JOHN KING, HOST: He has revolutionized, though, to piers' point, the way we communicate the -- making us a community. He's the CEO of the world's third largest country if you look at that way, but who else might it have been? Julian Assange, the Wikileaks founder, was one of the finalists. The Tea Party was one of the finalists. Piers Morgan, if you were building a list, who else?

PIERS MORGAN, HOST, CNN'S PIERS MORGAN TONIGHT: Well, they certainly would two. I quite like the way they have the Chilean miners on there because in terms of global impact. You see, look at the Chilean Miners story because most people that I know probably lived that story through the prism of either MySpace, Facebook or Twitter.

I'm now using the Twitter newsfeed from all the people that I'm following and you know, it's not the same as Facebook in the sense that you don't actually have to have a friend, they can just be a follower.

It's very interesting I'm now getting my news on a kind of constant stream from a social networking platform and I'm getting it very, very fast. I can react to it. I can communicate my thoughts to it to the world, which is quite useful if you're presenting a show on CNN for example.

I also see friends of mine engaging in this thing who want to have a voice, who want to have an opinion. In the end, everyone's entitled to an opinion and (inaudible) of social networking is everyone can now have one.

KING: The empowerment force of this trend that we're going to get. By the end of this interview, Sam Donaldson will join Facebook. Who else though?

SAM DONALDSON, FORMER ABC NEWS ANCHOR: Let me just say, first of all, everyone's entitled to their opinion. As pat Moynihan said so famously, not their own set of facts.

When I see people chartering back and forth, I think that's wonderful. I'm not a censor. Let all flowers bloom. I like to hear a fact. I don't even tweet. By the way, why do you have me on? I don't tweet, I don't Facebook. Who else?

→ **Material**
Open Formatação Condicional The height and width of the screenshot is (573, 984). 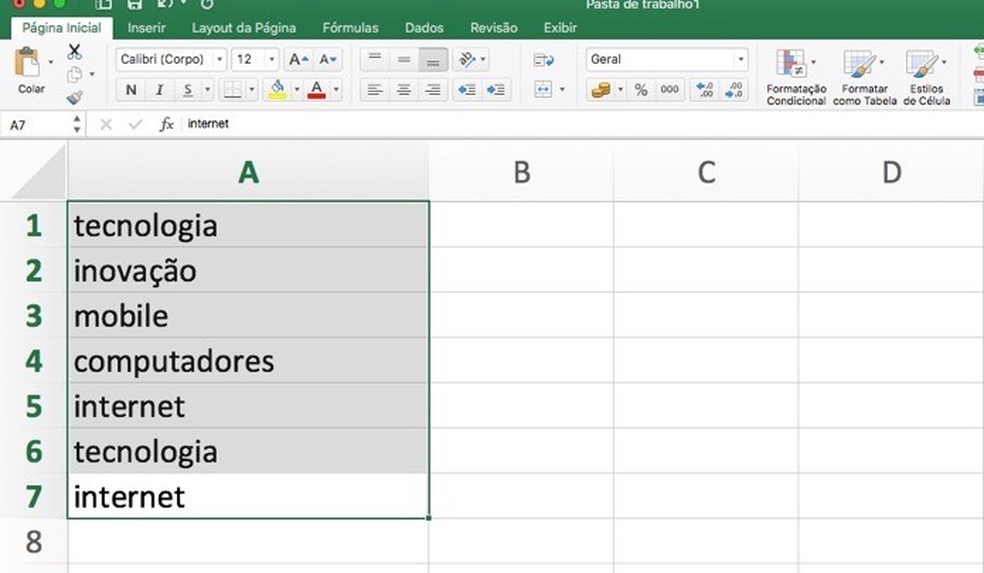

→ **What is being asked**
Please reproduce the part of the transcript above starting with "I also see friends" and going on through "set of facts.", keeping every word and mark as it appears.

→ **Result of this task**
I also see friends of mine engaging in this thing who want to have a voice, who want to have an opinion. In the end, everyone's entitled to an opinion and (inaudible) of social networking is everyone can now have one.

KING: The empowerment force of this trend that we're going to get. By the end of this interview, Sam Donaldson will join Facebook. Who else though?

SAM DONALDSON, FORMER ABC NEWS ANCHOR: Let me just say, first of all, everyone's entitled to their opinion. As pat Moynihan said so famously, not their own set of facts.